Ao longo do dia, desde as primeiras horas, as notícias nos mais variados blogs políticos financiados com recursos obscuros, além de sites não tão sérios como deveriam, o assunto noticiado era de que o ex-presidente havia sido preso em sua casa em São Bernardo do Campo. A notícia foi repercutida e compartilhada até mesmo por jornalistas das grandes redes de televisão em seus perfis pessoais no Facebook. Mais tarde os boatos, propositalmente espalhados, eram de que após preso, Lula seria transferido para a carceragem da Polícia Federal de Curitiba.

A maior emissora de televisão do país tratou o assunto quase em tempo integral durante toda a quinta-feira, com boletins, comentários e participações especiais, como se estivessem cobrindo a devastação em Mariana, a passagem do furacão Katrina por New Orleans, ou o Tsunami que atingiu o Japão. Os âncoras dos mais variados telejornais, noticiaram o fato como juízes integrantes do STF, com afirmações que nem o próprio juiz Sérgio Moro fez até o momento. Por sinal, as palavras mais contundentes que Moro proferiu até agora, foram: “ao que tudo indica”, “aparentemente”, “há fortes indícios”, dentre outros termos que não ultrapassam o mero campo especulativo de quem não pode afirmar que seu investigado fez algo ilegal, imoral ou que engorde, tampouco tem provas a apontar.
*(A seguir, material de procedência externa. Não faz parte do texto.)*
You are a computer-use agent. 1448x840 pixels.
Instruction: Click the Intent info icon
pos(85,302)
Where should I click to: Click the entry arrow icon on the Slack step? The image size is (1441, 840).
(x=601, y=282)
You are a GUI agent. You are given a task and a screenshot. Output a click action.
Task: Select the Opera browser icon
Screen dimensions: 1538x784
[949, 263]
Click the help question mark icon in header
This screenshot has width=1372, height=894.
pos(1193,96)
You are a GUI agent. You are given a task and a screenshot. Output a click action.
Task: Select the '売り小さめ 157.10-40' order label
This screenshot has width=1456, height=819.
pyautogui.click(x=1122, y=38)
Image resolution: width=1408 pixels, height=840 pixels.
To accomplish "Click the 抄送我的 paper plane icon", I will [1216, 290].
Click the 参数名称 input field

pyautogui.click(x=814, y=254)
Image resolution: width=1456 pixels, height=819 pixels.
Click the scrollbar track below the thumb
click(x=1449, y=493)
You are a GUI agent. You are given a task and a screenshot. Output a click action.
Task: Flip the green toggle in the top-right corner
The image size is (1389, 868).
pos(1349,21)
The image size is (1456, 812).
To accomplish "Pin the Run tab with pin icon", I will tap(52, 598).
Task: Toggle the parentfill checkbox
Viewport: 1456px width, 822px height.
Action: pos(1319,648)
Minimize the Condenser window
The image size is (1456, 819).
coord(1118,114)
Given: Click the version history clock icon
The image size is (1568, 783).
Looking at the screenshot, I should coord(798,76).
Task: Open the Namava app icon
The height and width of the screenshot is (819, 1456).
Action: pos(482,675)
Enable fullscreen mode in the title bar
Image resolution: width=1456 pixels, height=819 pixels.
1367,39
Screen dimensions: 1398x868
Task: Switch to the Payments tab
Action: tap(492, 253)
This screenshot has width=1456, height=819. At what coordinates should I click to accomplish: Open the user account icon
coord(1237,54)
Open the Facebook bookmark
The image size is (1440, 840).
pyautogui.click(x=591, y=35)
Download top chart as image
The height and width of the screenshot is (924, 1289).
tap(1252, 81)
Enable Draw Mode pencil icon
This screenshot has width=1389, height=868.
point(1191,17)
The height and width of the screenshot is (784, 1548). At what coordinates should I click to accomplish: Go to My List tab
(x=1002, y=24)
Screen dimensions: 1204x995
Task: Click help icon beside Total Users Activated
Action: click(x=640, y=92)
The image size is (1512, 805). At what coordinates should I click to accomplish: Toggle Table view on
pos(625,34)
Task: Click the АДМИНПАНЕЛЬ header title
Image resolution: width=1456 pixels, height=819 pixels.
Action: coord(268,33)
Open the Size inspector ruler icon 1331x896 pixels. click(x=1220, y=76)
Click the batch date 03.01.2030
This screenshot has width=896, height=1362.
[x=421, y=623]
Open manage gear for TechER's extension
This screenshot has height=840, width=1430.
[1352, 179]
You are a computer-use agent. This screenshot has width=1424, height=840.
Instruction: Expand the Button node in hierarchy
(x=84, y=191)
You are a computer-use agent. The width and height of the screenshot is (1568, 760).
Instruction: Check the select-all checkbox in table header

A grande questão é que, enquanto Moro, o STF, o PSDB e a Câmara dos Deputados brincam de cassar a presidente da República, o país está parado. Os investidores têm medo de colocar recursos em um mercado, do qual não se tem ideia de seu futuro. Com isso a economia fica estagnada. Não há geração de empregos, não há aumento da produtividade, não há geração de divisas. Deixamos aqui um apelo ao aparentemente bem-intencionado juiz Sérgio Moro: “Se há provas de alguma ilegalidade, por favor, pelo bem do Brasil, as apresente o mais rápido possível. Dê um fim ao caso, prenda os responsáveis, afaste a presidente. Mas, se não há, tenham a decência de parar de brincar com o futuro do país”.